Arrange as a numbered list the lines of the records starting with the line that contains "This screenshot has" and going on through the end of the records, both ends included. Leave out blank lines and pictures.
····················
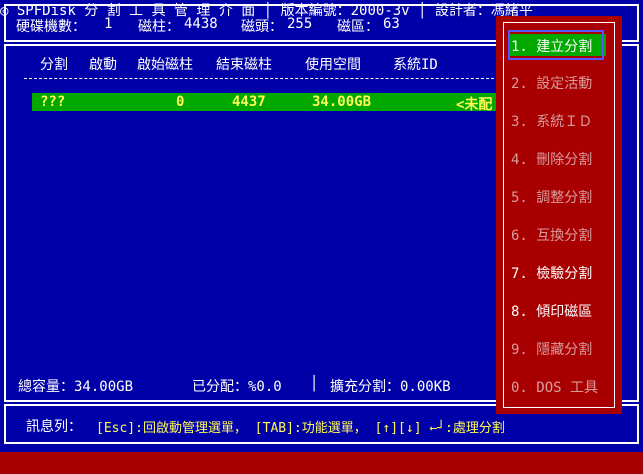 The width and height of the screenshot is (643, 474). What do you see at coordinates (165, 65) in the screenshot?
I see `col-start-cyl: 啟始磁柱` at bounding box center [165, 65].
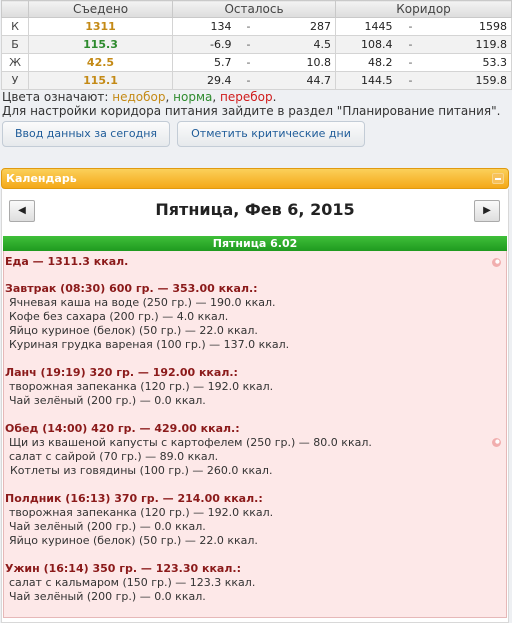  Describe the element at coordinates (15, 9) in the screenshot. I see `col-header-empty` at that location.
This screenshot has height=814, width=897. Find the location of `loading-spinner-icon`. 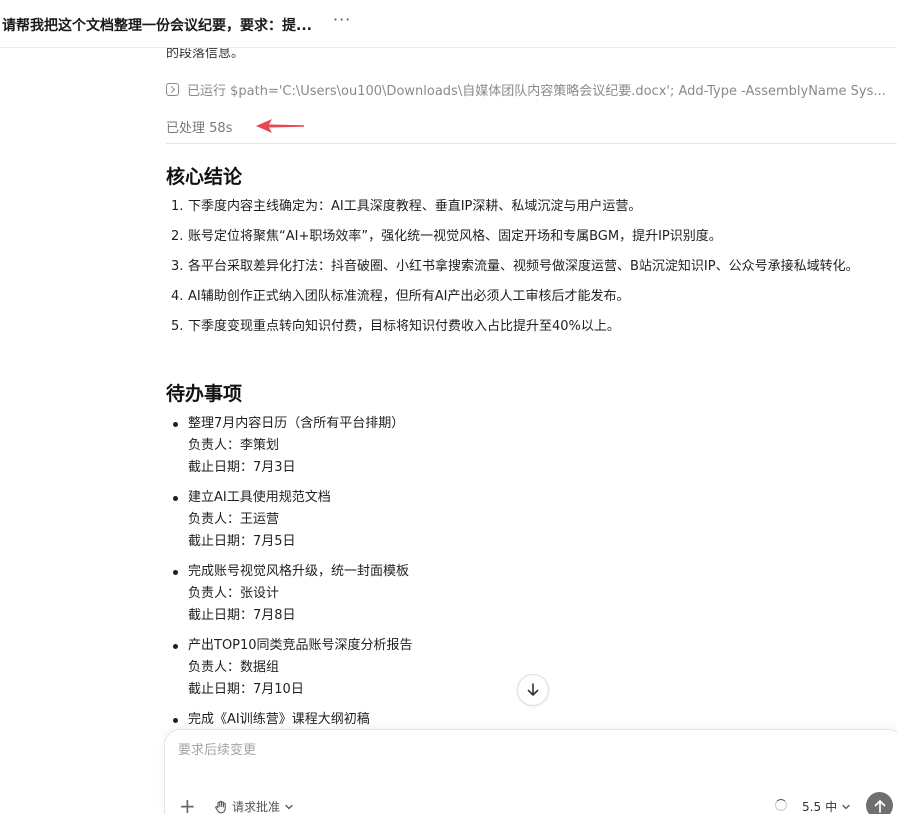

loading-spinner-icon is located at coordinates (781, 805).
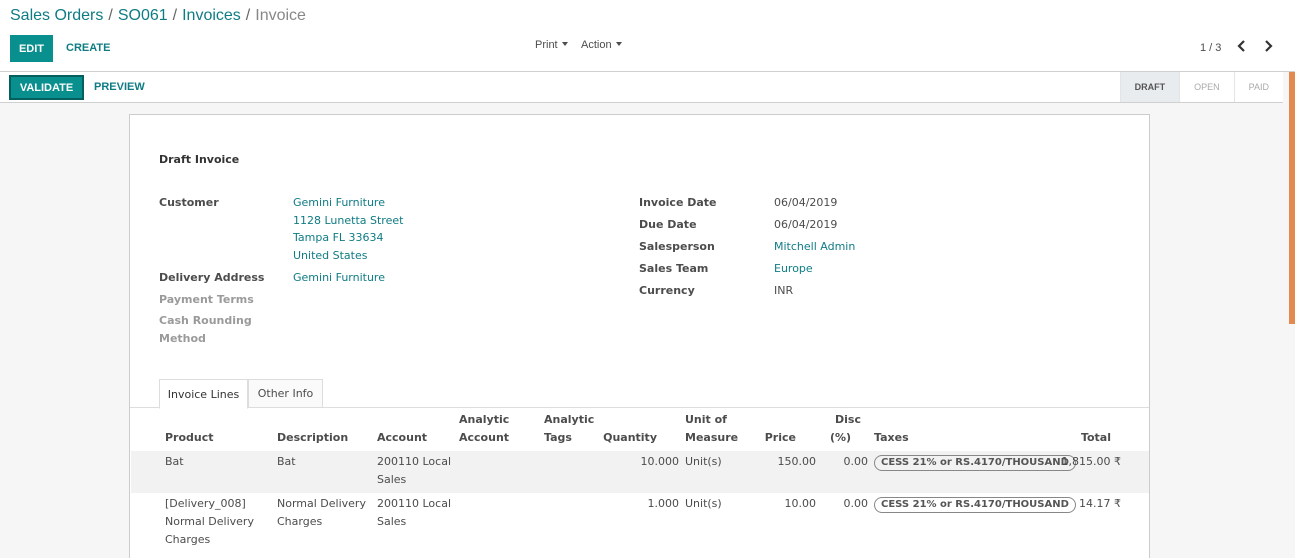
····················
> [Solution to this problem]
1. This screenshot has height=814, width=897. Find the location of `loading-spinner-icon`. 
2. loading-spinner-icon is located at coordinates (781, 805).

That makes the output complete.